Using the entries below, copy out all lines where "page" is found.

◆ **Records for this task**:
- - - - - - -
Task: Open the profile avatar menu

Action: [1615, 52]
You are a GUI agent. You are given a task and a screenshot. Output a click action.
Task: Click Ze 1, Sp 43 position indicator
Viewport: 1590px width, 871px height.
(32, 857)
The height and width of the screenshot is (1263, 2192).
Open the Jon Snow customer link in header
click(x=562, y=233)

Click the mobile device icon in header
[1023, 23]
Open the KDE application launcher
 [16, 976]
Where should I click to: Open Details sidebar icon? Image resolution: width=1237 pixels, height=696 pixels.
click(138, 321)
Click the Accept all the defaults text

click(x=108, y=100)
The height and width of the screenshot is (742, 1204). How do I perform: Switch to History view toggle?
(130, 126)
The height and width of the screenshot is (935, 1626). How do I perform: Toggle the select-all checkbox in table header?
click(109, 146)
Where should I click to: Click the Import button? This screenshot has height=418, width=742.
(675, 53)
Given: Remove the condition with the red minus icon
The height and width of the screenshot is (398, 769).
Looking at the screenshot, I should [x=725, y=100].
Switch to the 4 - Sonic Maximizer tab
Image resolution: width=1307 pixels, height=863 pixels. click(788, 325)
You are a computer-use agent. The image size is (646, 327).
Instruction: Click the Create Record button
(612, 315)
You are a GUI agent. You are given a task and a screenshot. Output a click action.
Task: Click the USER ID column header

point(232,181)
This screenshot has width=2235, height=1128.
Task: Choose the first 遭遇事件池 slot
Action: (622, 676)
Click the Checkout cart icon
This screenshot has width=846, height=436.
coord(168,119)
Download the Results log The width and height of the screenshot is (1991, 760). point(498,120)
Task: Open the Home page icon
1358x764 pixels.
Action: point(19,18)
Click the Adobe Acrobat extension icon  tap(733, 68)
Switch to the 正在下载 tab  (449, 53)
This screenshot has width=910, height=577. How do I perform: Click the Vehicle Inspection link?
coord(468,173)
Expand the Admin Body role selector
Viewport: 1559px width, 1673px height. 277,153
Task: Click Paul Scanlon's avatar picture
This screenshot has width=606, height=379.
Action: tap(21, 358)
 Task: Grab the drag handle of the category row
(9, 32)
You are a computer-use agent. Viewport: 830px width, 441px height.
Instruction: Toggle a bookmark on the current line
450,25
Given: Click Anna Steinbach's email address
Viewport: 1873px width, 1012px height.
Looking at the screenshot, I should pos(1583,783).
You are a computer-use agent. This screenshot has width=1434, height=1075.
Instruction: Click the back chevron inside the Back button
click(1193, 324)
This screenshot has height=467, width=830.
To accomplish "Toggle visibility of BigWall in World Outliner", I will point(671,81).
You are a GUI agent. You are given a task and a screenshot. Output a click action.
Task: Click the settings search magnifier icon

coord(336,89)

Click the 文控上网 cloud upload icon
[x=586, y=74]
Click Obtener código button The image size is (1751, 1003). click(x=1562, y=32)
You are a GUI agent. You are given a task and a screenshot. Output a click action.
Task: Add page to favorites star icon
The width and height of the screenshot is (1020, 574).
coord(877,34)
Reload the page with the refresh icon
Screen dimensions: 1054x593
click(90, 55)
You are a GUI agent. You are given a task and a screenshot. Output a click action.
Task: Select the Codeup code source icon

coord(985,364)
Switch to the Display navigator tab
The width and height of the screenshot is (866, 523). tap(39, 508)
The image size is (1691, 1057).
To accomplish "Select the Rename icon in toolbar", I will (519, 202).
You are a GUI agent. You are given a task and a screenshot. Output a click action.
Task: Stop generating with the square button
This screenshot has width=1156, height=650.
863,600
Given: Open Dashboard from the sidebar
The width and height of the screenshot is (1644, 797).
- - - - - - -
◆ **Answer space**:
Task: Open the Home page icon
Task: Add page to favorites star icon
Reload the page with the refresh icon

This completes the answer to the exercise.